Rows from a screen grounding dataset:
######
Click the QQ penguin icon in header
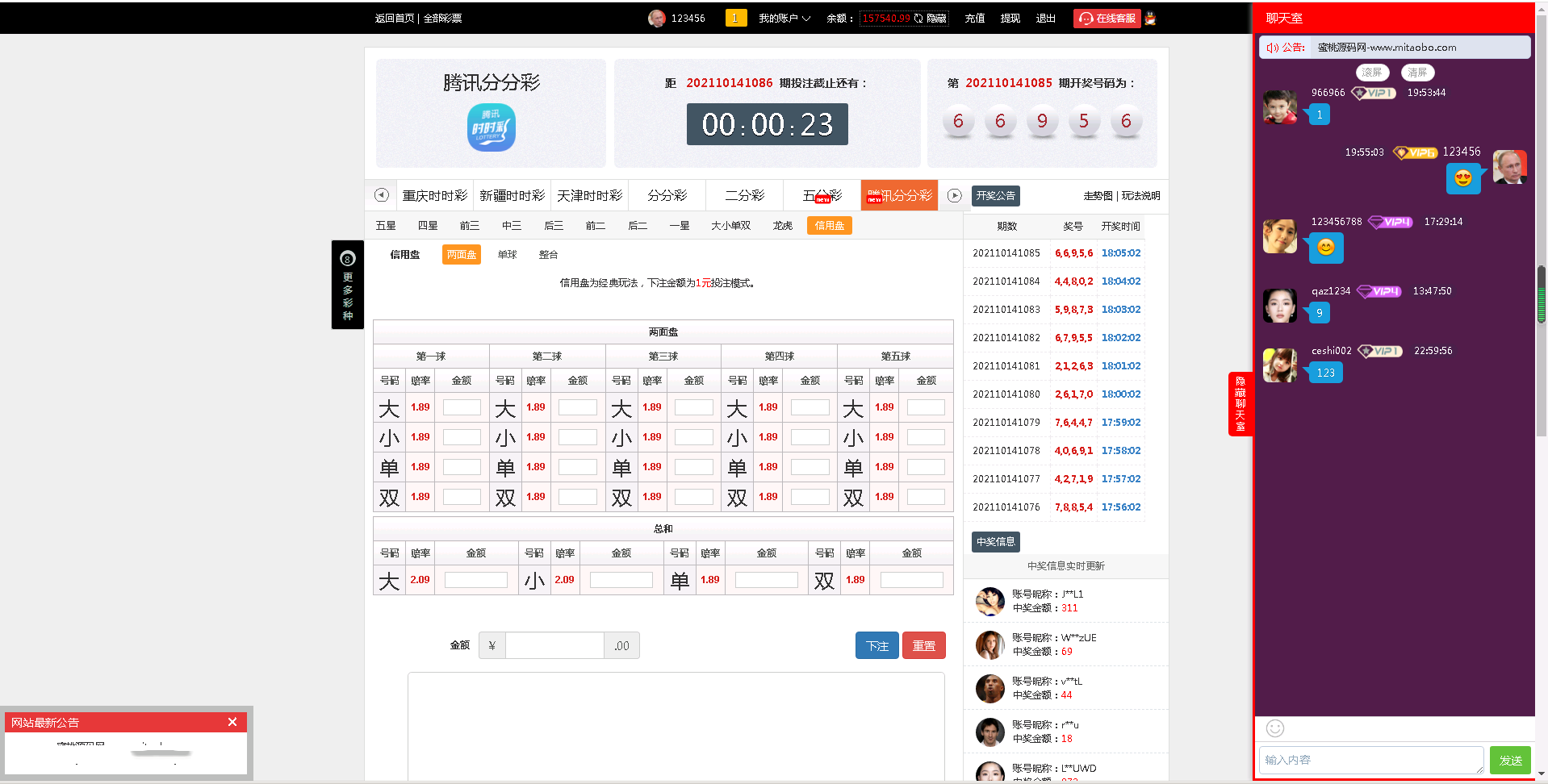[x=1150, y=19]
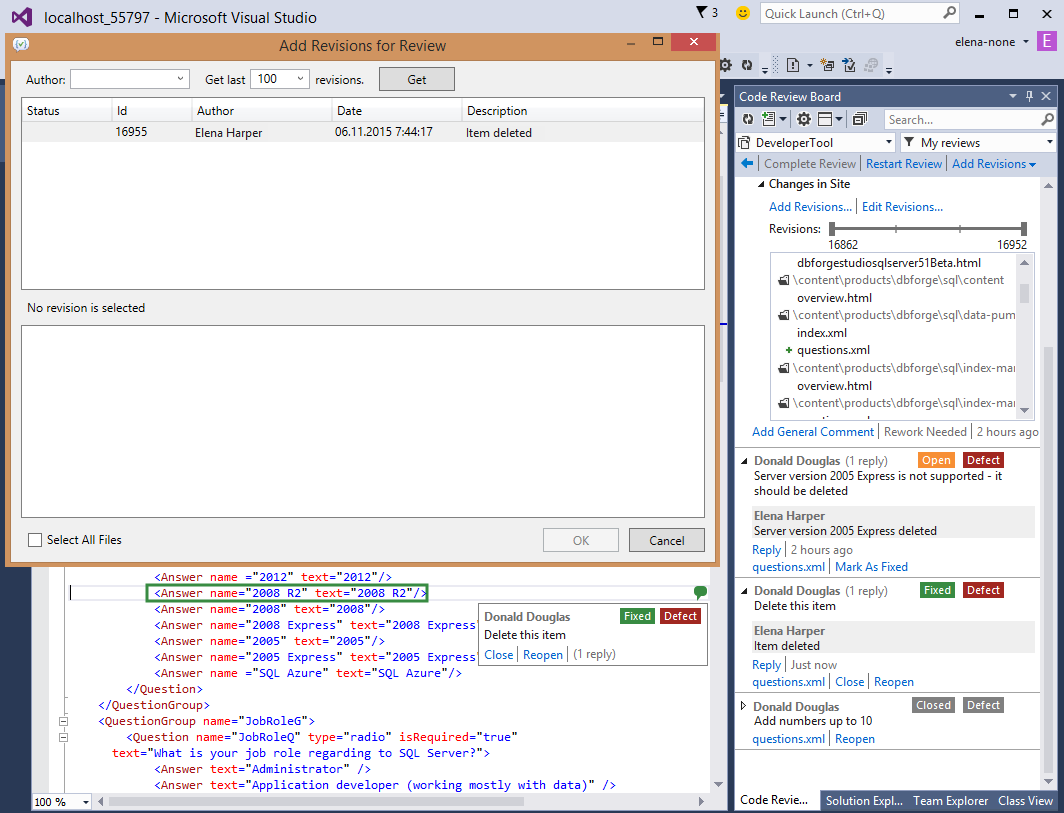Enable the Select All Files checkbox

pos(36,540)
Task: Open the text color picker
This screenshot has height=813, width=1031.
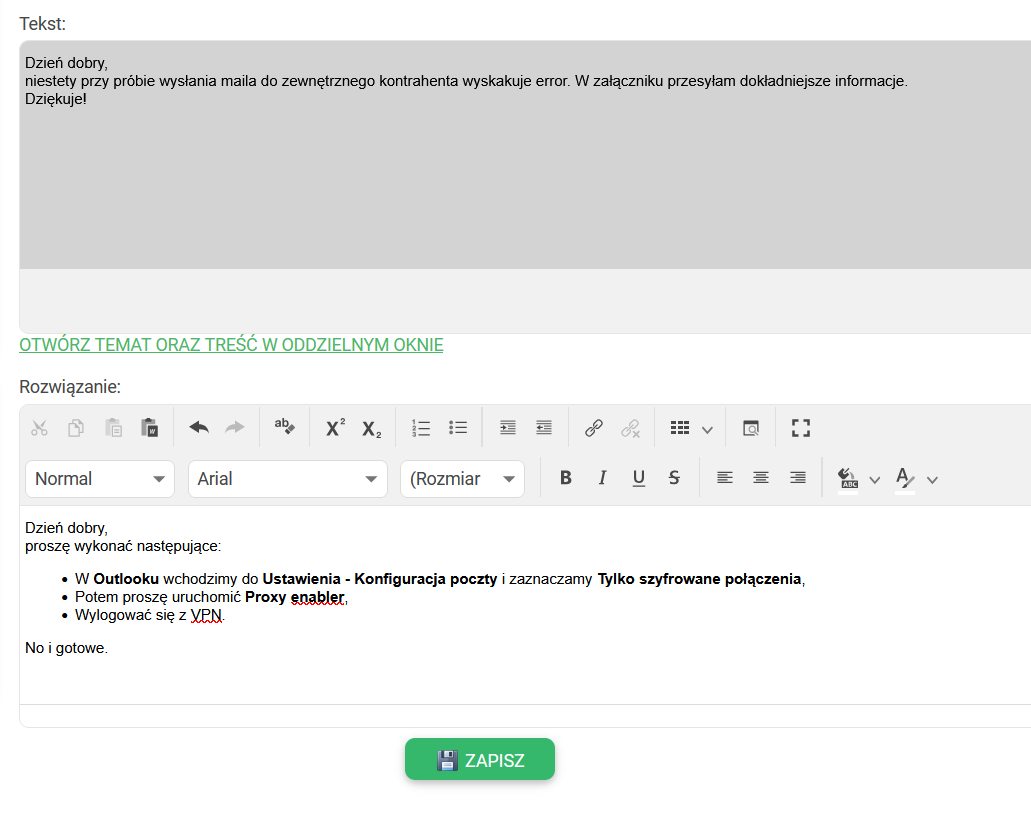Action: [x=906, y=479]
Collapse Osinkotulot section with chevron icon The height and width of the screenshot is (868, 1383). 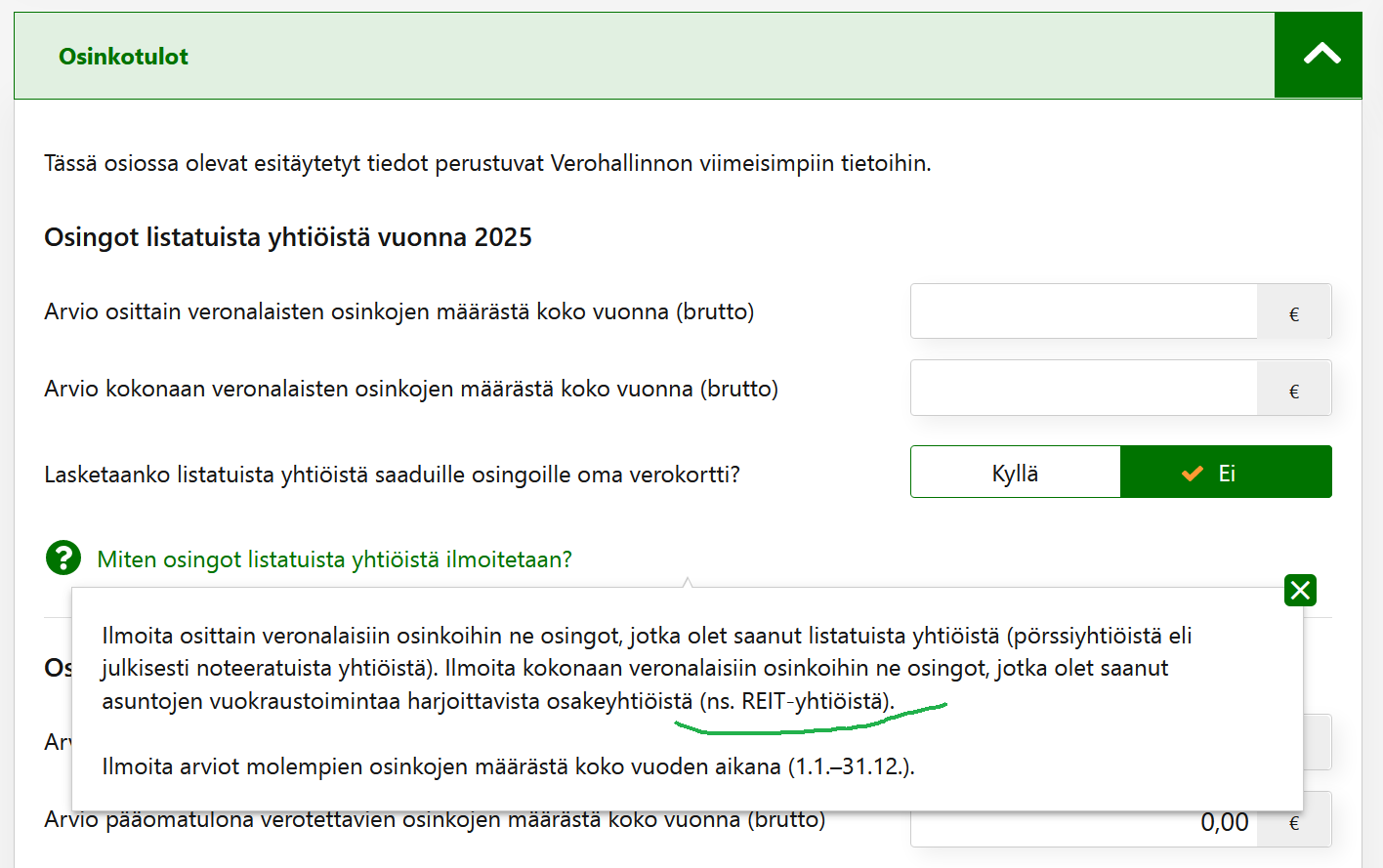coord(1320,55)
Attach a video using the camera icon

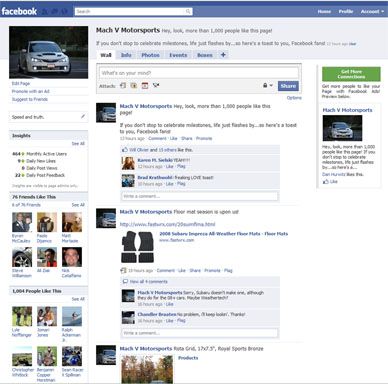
######
### [REQUIREMENTS]
Rewrite the data from its first line through the line containing "Action: [x=906, y=479]", changing "text color picker" to "font color picker" and keeping everything else the same. Omit the pictures from your answer.

### [ANSWER TO THIS EXERCISE]
Click the QQ penguin icon in header
[x=1150, y=19]
Enable the Select All Files checkbox

pos(36,540)
Task: Open the font color picker
This screenshot has height=813, width=1031.
Action: [x=906, y=479]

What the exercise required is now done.